The Lower Elk Point Group comprises all strata lying below the Winnipegosis Formation (in the south) or the Keg River Formation (in the north) and is present only in the deepest parts of the basin. The Upper Elk Point Group, which is present throughout the basin, includes those formations and all overlying formations to the base of the Manitoba Group (in the south) or the Beaverhill Lake Group (in the north).

===Subdivisions===
In northern Alberta and central Alberta, the Elk Point Group contains the following subdivisions, from top to base:

| Sub-unit | Age | Lithology | Max. thickness | Reference |
|---|---|---|---|---|
| Watt Mountain Formation | Givetian | red and green shale, sandstone, anhydrite, dolomite, limestone | 74.4 m (240 ft) |  |
| Gilwood Member | Givetian | coarse quartz and feldspathic sandstone | 15.2 m (50 ft) |  |
| Presqu'ile Formation | Givetian | crystalline dolomite | 300 m (980 ft) |  |
| Sulphur Point Formation | Givetian | fossiliferous limestone, green shale | 106 m (350 ft) |  |
| Muskeg Formation | Givetian | anhydrite, salt, dolomite, limestone | 270 m (890 ft) |  |
| Zama Member | Givetian | sucrosic dolomite | 24 m (80 ft) |  |
| Keg River Formation | Givetian | porous dolomite, wackestone limestone, includes the Rainbow Member (dolomitized reef) | 300 m (980 ft) |  |
| Contact Rapids Formation | Eifelian to Givetian | argillaceous dolomite, dolomitic shale | 48.8 m (160 ft) |  |
| Chinchaga Formation | Eifelian to Givetian | anhydrite, crystalline dolomite, quartz sandstone, dolomitic shale, halite | 76 m (250 ft) |  |
| Cold Lake Formation | Eifelian | halite, dolomitic shale | 117 m (380 ft) |  |
| Ernestina Lake Formation | Eifelian | red shale (base), carbonates, anhydrite (top) | 23 m (80 ft) |  |
| Lotsberg Formation | Eifelian | halite, calcareous shale | 229 m (750 ft) |  |
| La Loche Formation (Basal red beds) | Eifelian | red dolomitic or calcareous shales, silty or sandy, quartzose sandstone | 30 m (100 ft) |  |

- In southern Alberta
The Elk Point Group is dolomitic and is not differentiated.
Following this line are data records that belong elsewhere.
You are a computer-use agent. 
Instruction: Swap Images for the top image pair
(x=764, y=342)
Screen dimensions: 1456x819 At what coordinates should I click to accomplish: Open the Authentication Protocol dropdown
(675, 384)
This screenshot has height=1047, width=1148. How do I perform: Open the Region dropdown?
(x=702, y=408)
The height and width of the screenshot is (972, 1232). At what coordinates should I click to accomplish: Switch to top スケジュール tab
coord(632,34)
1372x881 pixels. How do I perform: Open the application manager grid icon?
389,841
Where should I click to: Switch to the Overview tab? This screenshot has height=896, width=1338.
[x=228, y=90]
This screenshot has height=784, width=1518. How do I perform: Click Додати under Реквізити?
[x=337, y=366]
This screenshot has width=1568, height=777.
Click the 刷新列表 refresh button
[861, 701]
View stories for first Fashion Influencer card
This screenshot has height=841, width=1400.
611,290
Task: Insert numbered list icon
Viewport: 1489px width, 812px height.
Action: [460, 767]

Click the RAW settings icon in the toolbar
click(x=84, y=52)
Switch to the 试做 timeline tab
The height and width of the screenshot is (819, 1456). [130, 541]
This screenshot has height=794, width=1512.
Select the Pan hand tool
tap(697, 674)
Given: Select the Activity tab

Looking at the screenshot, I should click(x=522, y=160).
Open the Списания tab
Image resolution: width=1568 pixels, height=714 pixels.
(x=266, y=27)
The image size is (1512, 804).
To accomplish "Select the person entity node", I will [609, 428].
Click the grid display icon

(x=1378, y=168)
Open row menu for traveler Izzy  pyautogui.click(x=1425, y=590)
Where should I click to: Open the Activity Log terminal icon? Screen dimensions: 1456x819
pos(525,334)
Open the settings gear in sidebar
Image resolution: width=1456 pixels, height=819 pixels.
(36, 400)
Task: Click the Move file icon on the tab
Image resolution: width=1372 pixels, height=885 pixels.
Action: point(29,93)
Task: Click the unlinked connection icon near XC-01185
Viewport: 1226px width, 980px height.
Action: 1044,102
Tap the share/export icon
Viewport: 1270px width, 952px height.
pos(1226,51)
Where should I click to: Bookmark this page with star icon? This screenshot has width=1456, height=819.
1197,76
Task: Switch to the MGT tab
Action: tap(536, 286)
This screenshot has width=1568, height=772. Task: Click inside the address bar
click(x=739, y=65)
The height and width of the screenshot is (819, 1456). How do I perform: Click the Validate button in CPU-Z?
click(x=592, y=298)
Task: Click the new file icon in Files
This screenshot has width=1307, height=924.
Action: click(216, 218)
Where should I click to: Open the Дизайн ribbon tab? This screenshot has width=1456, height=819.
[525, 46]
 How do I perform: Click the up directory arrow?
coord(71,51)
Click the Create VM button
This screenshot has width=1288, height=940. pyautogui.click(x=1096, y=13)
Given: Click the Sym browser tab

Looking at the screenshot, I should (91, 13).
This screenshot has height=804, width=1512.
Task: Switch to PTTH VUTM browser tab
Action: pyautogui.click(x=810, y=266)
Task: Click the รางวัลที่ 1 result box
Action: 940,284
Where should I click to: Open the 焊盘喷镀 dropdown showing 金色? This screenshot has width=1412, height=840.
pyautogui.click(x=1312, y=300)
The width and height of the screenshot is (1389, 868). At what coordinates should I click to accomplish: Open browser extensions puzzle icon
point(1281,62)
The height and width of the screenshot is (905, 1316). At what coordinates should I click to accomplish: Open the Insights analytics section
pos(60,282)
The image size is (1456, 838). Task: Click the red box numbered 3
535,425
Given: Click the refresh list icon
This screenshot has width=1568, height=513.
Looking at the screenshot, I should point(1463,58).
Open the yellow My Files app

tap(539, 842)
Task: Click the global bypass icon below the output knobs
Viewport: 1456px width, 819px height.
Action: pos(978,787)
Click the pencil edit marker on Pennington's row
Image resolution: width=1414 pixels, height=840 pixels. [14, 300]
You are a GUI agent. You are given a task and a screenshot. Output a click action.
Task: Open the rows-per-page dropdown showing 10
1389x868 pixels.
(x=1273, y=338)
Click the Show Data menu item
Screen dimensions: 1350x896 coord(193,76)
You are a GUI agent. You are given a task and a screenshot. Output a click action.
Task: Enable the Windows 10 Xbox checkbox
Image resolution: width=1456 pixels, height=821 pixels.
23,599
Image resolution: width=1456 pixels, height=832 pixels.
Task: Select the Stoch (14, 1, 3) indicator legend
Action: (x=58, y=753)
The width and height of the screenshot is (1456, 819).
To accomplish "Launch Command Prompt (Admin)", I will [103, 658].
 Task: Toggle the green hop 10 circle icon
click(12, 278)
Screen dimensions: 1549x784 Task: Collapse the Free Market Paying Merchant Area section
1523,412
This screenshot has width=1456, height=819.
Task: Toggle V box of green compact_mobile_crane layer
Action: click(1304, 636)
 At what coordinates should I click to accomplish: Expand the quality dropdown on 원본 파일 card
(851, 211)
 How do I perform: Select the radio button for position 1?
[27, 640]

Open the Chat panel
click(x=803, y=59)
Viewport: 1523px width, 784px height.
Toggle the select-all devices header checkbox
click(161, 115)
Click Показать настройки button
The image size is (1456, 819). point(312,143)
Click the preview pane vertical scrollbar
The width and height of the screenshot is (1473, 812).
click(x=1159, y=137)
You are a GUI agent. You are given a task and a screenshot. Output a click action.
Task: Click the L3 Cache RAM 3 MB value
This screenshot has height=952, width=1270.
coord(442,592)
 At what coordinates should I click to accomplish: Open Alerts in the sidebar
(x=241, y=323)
- In Saskatchewan, Manitoba and Montana

| Sub-unit | Age | Lithology | Max. thickness | Reference |
|---|---|---|---|---|
| Dawson Bay Formation | Givetian | dolomitic mudstone, crystalline limestone, argillaceous carbonate, bituminous limestone, dolomite, anhydrite, halite | 50 m (160 ft) |  |
| Prairie Evaporite Formation | Givetian | halite, anhydrite, dolomite, dolomitic mudstone, limestone, potash | 218 m (720 ft) |  |
| Winnipegosis Formation | Givetian | dolomite, bituminous carbonates, anhydrite | 100 m (330 ft) |  |
| Ashern Formation | Eifelian to Givetian | argillaceous dolomite and dolomitic shale and siltstone; minor anhydrite | 55 m (180 ft) |  |
| Meadow Lake Formation | Eifelian | dolomite with mudstone interbeds, limestone and sandstone at base | 56 m (180 ft) |  |

==Relationship to other units==
The Elk Point Group is conformably overlain by the Manitoba Group in Manitoba and Saskatchewan, and by the Beaverhill Lake Group in Alberta. It rests unconformably on Precambrian basement rocks in northern Alberta, on Cambrian strata in northeastern Alberta and in Saskatchewan, and on Ordovician to Silurian formations in western Alberta, Saskatchewan and southwestern Manitoba. In the Northwest Territories, some of its uppermost units are exposed at surface or are unconformably overlain by Cretaceous strata.

The Lower Elk Point Group is equivalent to the Stone Formation and its equivalents, and the Headless and Nahanni Formations, in northeastern British Columbia and the southwestern Northwest Territories. In the same areas, the Upper Elk Point includes the Pine Point Group, and is equivalent to parts of the Horn River Formation, Besa River Formation, and others.

==Petroleum and natural gas==
The porous carbonate rocks of the Elk Point Group host major petroleum and natural gas reservoirs. As of 1994, the Initial Established Recoverable Petroleum Reserves and the Cumulative Petroleum Production for the group were estimated at 339.3 and 240.4 million cubic metres, respectively. For natural gas, the Initial Established Marketable Reserves and the Cumulative Production were estimated at 142.7 and 79.5 billion cubic metres, respectively.